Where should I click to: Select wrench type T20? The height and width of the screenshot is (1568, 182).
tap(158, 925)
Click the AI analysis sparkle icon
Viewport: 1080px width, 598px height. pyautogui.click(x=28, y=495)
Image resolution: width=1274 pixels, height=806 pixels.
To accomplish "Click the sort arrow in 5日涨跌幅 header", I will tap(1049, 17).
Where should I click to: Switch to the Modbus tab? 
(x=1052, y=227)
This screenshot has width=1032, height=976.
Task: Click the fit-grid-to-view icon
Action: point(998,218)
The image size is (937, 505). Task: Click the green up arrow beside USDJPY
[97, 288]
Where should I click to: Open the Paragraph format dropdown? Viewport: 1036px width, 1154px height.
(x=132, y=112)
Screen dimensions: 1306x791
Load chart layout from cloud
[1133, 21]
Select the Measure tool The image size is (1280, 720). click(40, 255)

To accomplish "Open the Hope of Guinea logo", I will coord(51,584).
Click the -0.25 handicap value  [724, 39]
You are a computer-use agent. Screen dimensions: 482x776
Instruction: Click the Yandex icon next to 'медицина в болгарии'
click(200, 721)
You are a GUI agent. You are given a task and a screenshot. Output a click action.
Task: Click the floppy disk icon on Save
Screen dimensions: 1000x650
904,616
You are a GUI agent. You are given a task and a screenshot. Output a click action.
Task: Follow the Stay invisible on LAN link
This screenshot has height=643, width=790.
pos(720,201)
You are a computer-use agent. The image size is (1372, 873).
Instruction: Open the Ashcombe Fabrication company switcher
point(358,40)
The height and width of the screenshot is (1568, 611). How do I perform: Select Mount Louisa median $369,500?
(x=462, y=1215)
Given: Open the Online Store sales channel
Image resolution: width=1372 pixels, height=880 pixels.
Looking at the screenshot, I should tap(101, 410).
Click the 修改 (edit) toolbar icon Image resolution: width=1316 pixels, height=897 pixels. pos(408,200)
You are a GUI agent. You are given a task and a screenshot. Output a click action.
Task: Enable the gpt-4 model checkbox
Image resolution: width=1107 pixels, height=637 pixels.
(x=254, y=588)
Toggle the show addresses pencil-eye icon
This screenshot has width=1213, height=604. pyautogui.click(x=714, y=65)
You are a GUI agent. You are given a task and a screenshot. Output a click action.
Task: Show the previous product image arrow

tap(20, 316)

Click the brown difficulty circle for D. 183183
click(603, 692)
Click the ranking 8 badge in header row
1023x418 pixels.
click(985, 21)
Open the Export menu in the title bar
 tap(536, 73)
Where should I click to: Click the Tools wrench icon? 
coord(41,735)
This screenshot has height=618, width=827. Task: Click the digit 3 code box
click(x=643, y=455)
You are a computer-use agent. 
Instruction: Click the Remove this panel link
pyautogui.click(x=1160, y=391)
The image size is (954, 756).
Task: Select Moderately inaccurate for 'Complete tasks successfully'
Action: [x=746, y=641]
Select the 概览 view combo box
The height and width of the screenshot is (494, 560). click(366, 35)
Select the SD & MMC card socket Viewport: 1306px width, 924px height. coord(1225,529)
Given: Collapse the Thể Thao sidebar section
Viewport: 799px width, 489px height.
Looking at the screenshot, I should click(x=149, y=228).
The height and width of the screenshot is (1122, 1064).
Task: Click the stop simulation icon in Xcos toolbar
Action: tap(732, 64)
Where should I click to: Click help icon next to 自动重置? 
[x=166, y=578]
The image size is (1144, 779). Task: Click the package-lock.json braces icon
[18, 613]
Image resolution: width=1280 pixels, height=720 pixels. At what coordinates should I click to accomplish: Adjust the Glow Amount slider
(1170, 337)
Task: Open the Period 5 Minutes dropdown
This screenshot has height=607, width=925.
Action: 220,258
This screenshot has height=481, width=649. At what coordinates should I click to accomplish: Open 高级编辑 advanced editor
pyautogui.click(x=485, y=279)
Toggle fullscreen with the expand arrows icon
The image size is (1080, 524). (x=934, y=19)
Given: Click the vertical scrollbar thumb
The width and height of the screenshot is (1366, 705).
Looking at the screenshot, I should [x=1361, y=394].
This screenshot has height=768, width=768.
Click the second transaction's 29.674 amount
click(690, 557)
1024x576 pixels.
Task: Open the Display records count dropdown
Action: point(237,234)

◆ **Exercise details**:
Return each line from the entries above that includes "will".

◆ **Task answer**:
To accomplish "Click the sort arrow in 5日涨跌幅 header", I will tap(1049, 17).
To accomplish "Open the Hope of Guinea logo", I will coord(51,584).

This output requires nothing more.